Personal information
- Full name: Godfrey Owese Okumu
- Nationality: Kenyan
- Born: August 11, 1968 (age 57)
- Hometown: Nyanza

Coaching information
Previous teams coached
| Years | Teams |
| 2009–2012 2016–2018 2017–2022 2019 2025– | Oita Miyoshi Weisse Adler Hakata Girls High School UP Lady Fighting Maroons Motolite Power Builders Galeries Tower Highrisers |

National team
| 1990–2003 | Kenya |

= Godfrey Okumu =

Kenyan volleyball coach

Godfrey Owese Okumu (born August 11, 1968) is a Kenyan volleyball coach. He is also a former player who has played for the Kenyan national volleyball team. Okumu is a native of Nyanza.

==Playing career==
As a player, Okumu played for various clubs as well as the Kenyan men's national volleyball team from 1990 to 2003. After his retirement, he moved to Japan. He worked as an English teacher in the Kumamoto Prefecture in 2002 before coaching.

==Coaching career==
Godfrey Okumu is a holder of a FIVB Level 3 coaching certificate and is a member of the Japanese Society of Volleyball Research.

===In Japan===
After his playing career, Okumu moved to Japan sometime in the 2000s. Okumu served as part of the coaching staff of the Oita Miyoshi Weisse Adler men's professional volleyball club from 2009 to 2012. He also served as coach of the Hakata Girls High School volleyball team as well.
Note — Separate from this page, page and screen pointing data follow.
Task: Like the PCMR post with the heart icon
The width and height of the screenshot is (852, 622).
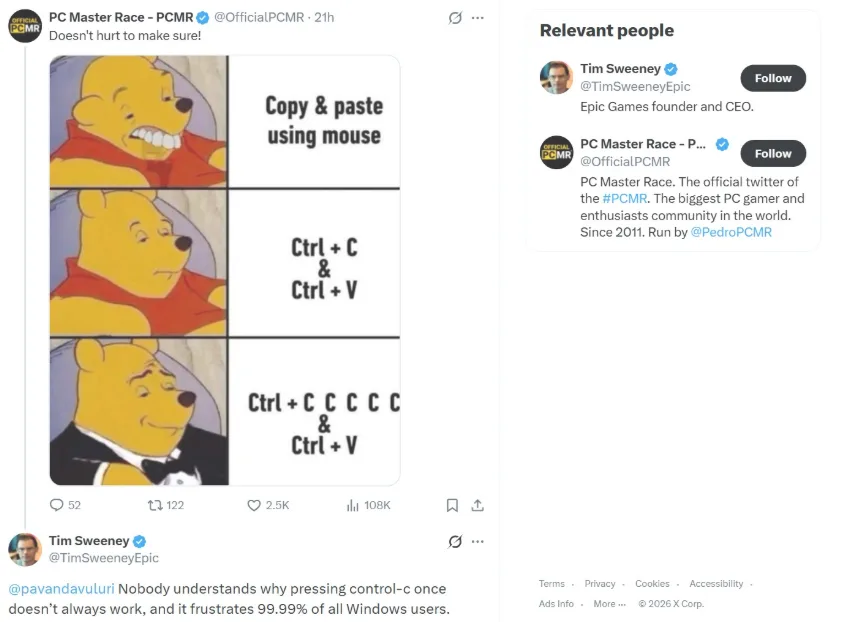Action: point(254,505)
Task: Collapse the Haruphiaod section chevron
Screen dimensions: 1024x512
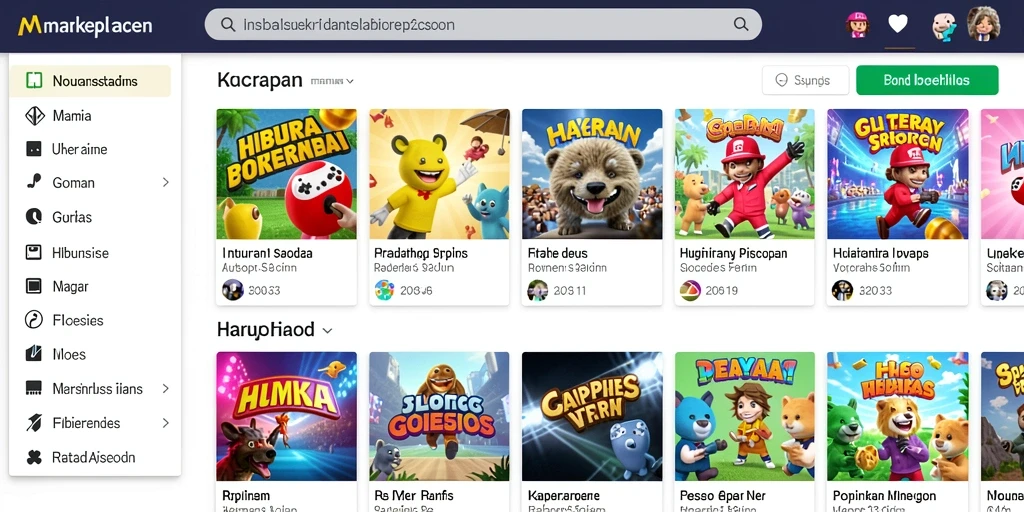Action: coord(328,330)
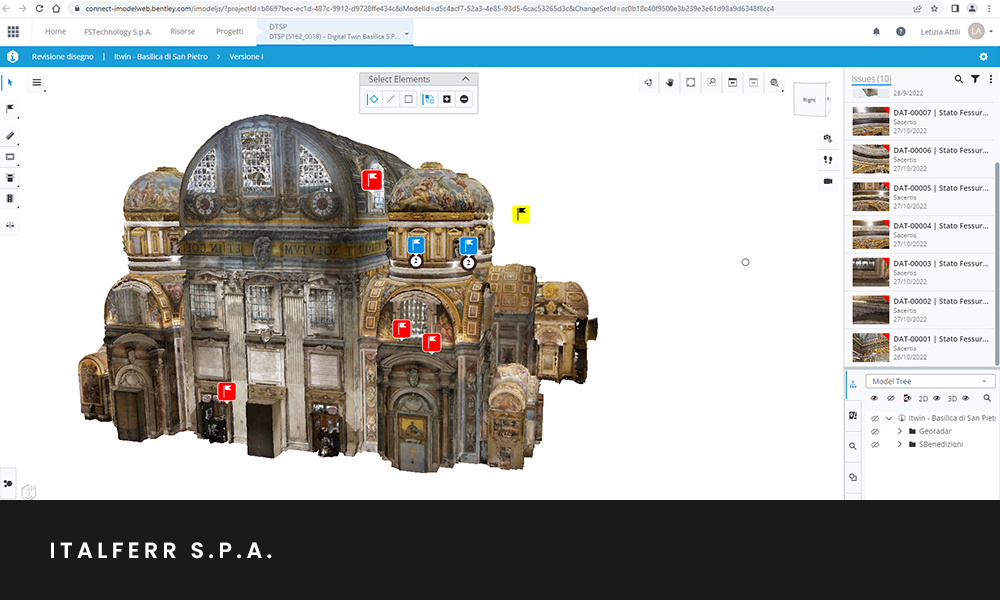Click the yellow flag marker in viewport

pyautogui.click(x=521, y=214)
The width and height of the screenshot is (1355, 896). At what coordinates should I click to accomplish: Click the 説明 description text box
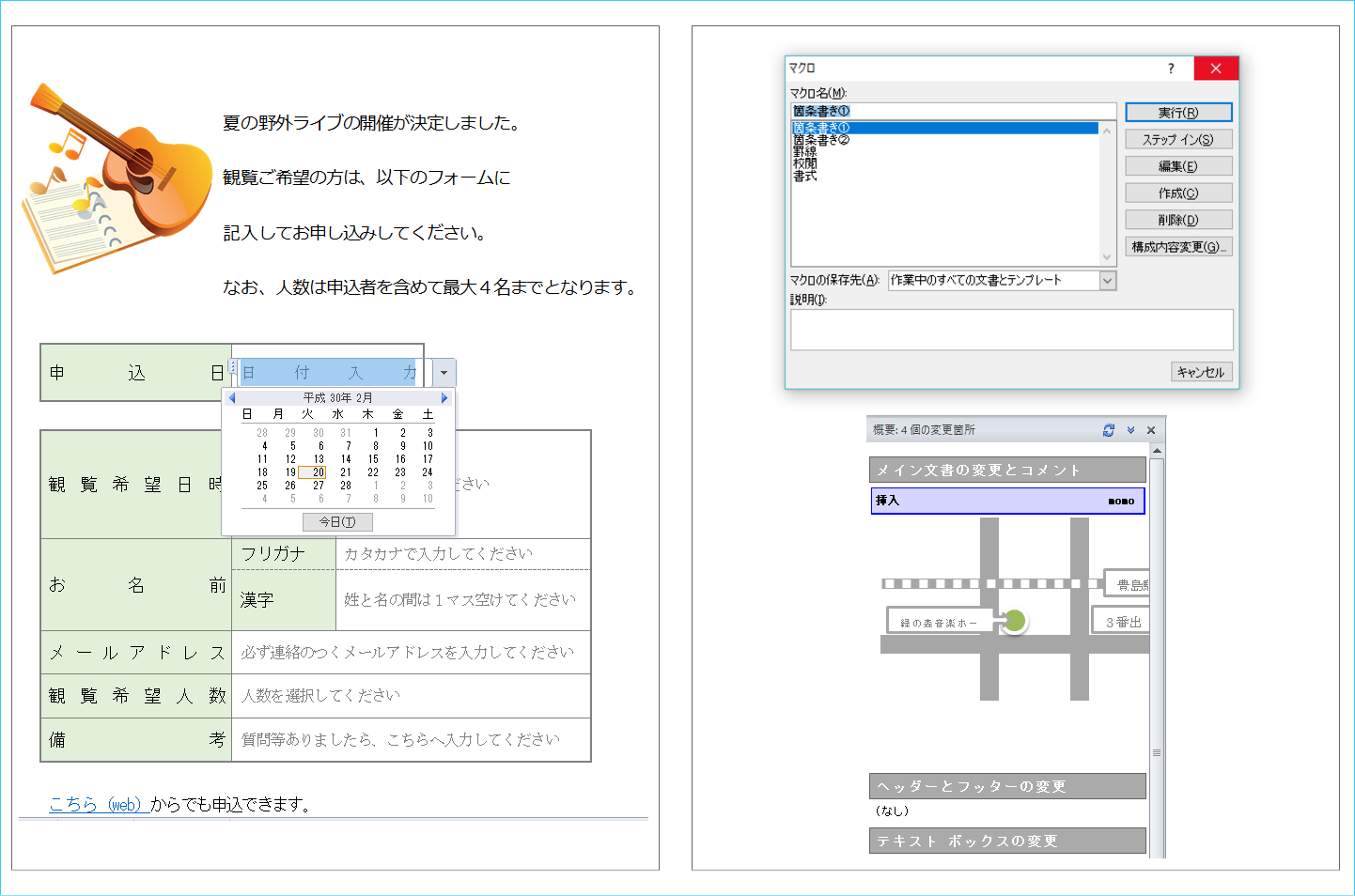pyautogui.click(x=1011, y=330)
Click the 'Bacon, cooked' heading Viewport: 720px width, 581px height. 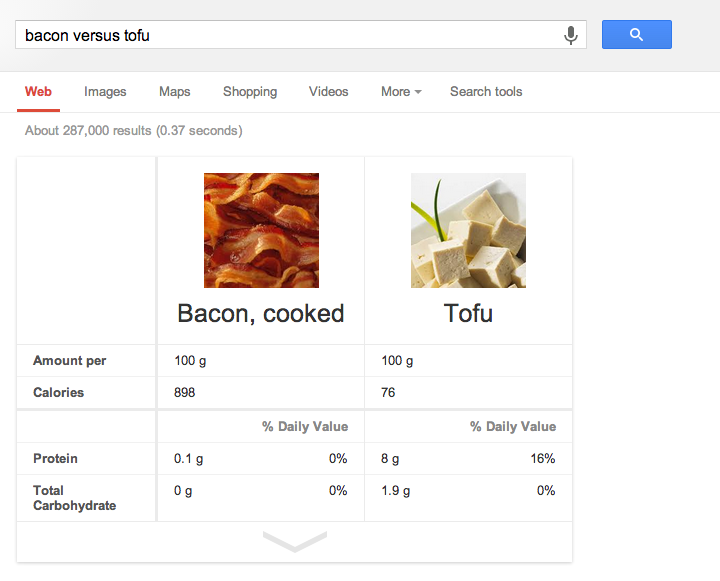pyautogui.click(x=261, y=313)
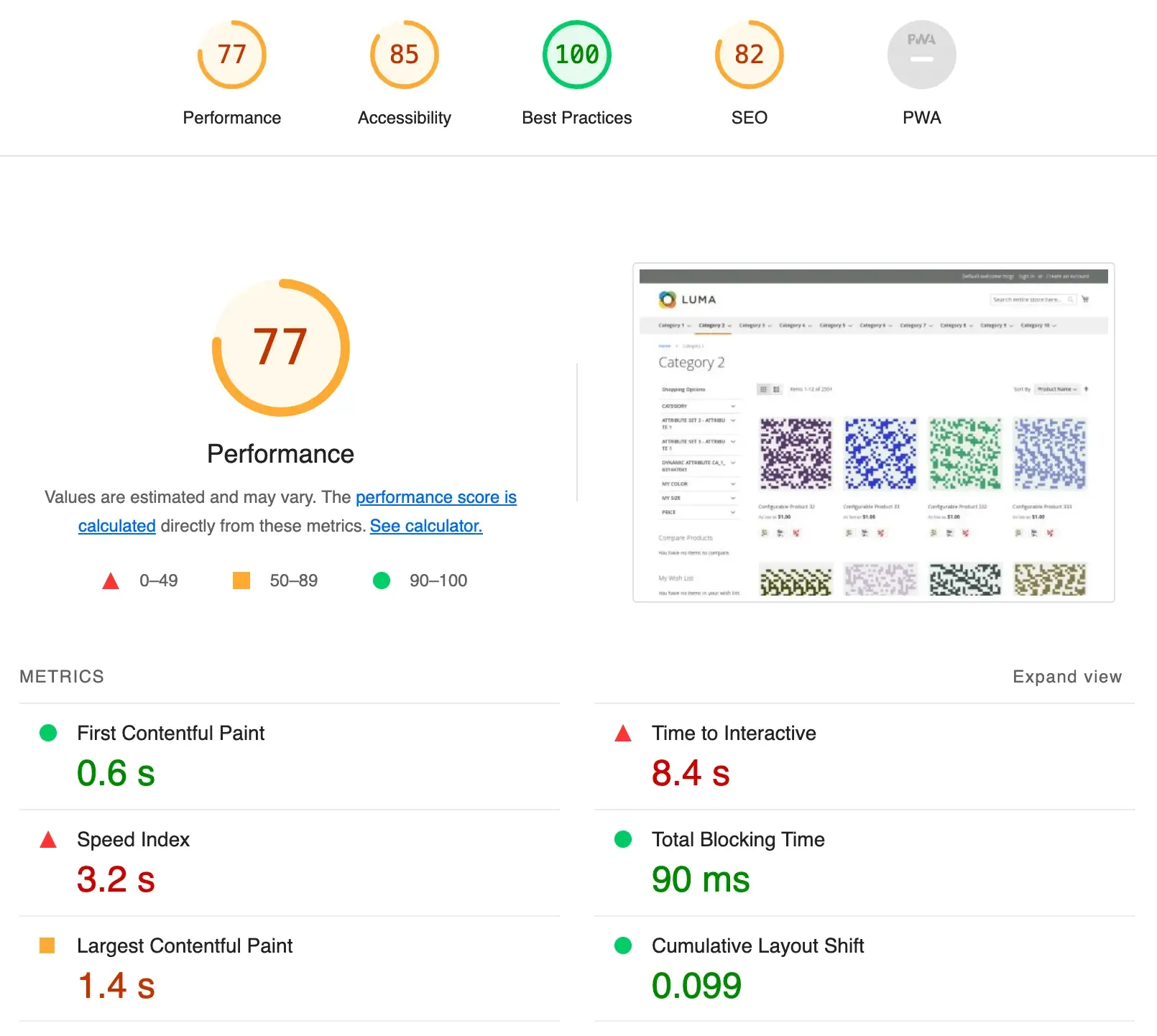Toggle Expand view for the metrics

(x=1066, y=677)
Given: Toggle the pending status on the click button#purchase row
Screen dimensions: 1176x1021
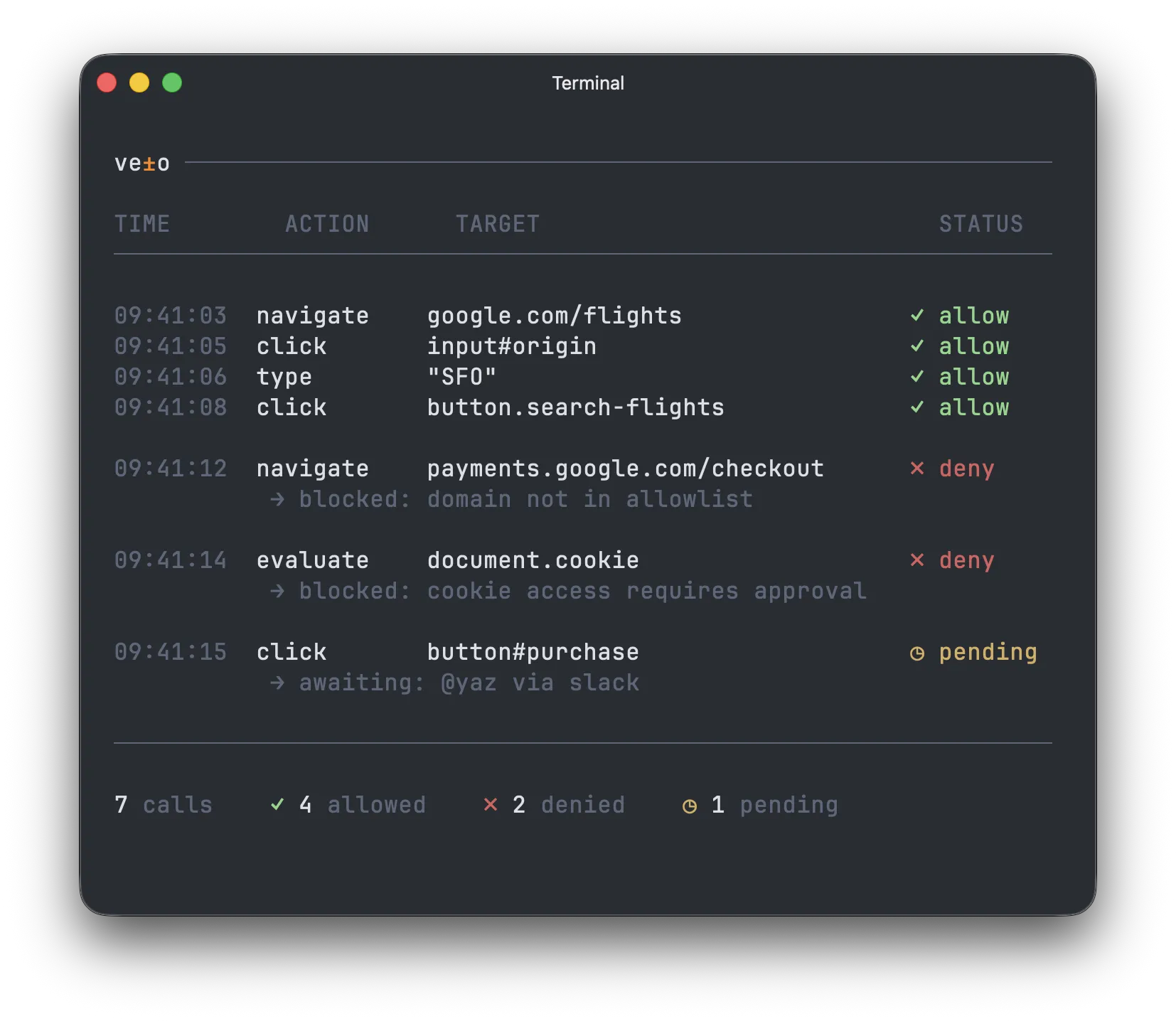Looking at the screenshot, I should pos(988,652).

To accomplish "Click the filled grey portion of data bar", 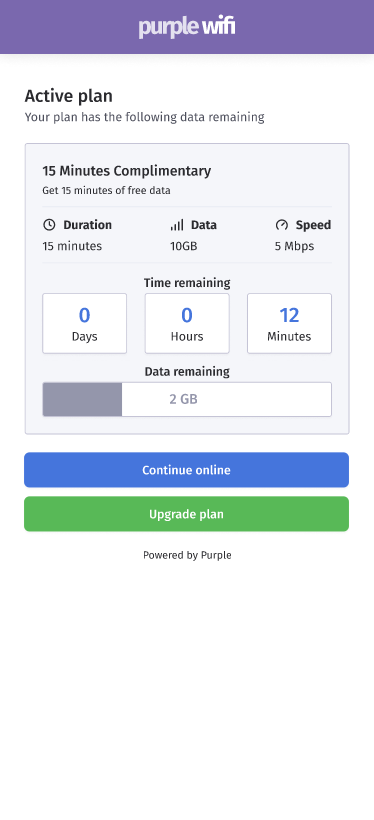I will (x=82, y=400).
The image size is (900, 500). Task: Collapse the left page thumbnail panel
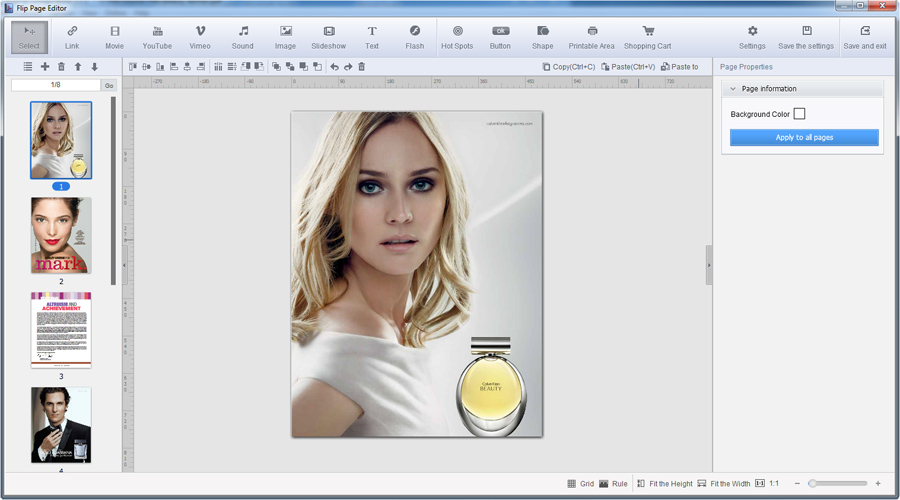tap(125, 265)
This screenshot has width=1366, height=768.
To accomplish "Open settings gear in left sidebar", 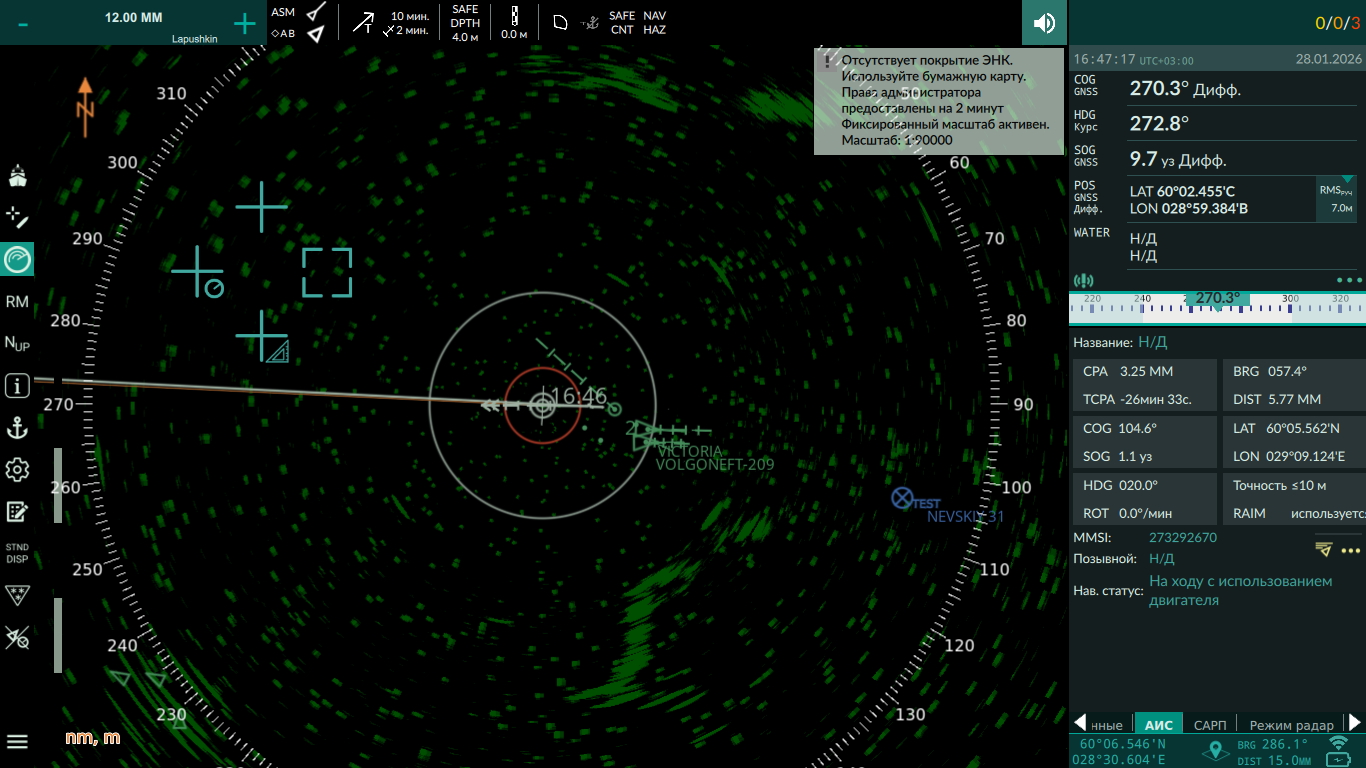I will click(x=17, y=470).
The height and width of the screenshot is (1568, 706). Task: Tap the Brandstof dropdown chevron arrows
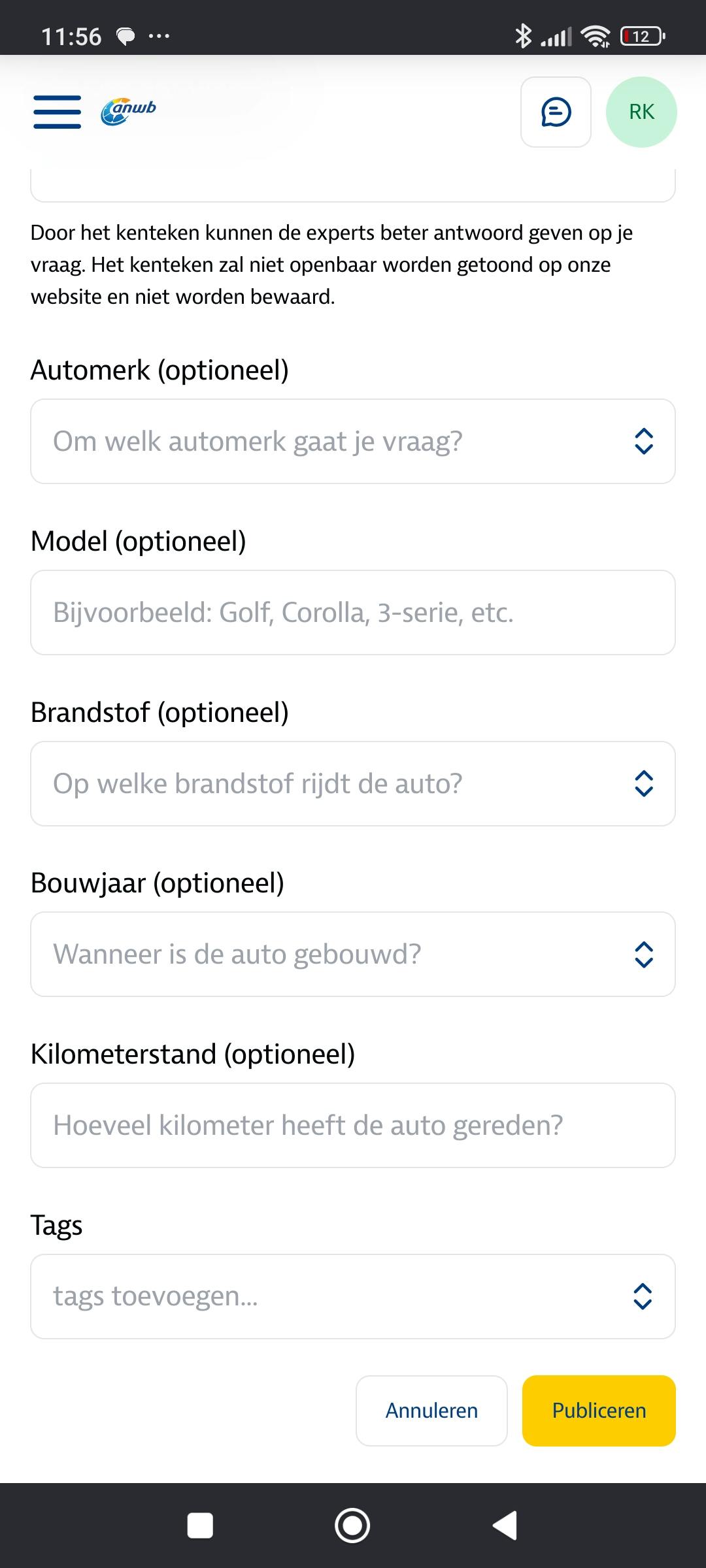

===Kenyan women's national team===
The Kenyan women's national team had Okumu as part of their coaching staff at the 2006 and 2010 FIVB Volleyball Women's World Championships, as well as in the 2011 and 2015 FIVB Volleyball Women's World Cups.

===In the Philippines===
Okumu served as head Coach of the UP Lady Fighting Maroons, the women's volleyball collegiate team of the University of the Philippines. In September 2017, Okumu was announced as the new head coach of the team. Okumu's first stint with the team was at UAAP Season 80 which took place 2018. Okumu has said that he will introduce the "Japanese style" of play to the collegiate team which he learned in his Japan stint. In July 2022, Okumu announced his departure from the team.

Okumu also coached in the Premier Volleyball League. He was head coach of the Motolite Power Builders in 2019. He returned to the PVL as an assistant coach for debutants Galeries Tower Highrisers.

In August 2025, Okumu was promoted as Galeries' head coach after the departure of Lerma Giron.

==Personal life==
Okumu has a daughter named Hawi Okumu Oba, who plays professionally in Japan. As of 2017, Hawi plays for Hitachi Rivale and become part of the Japanese national team.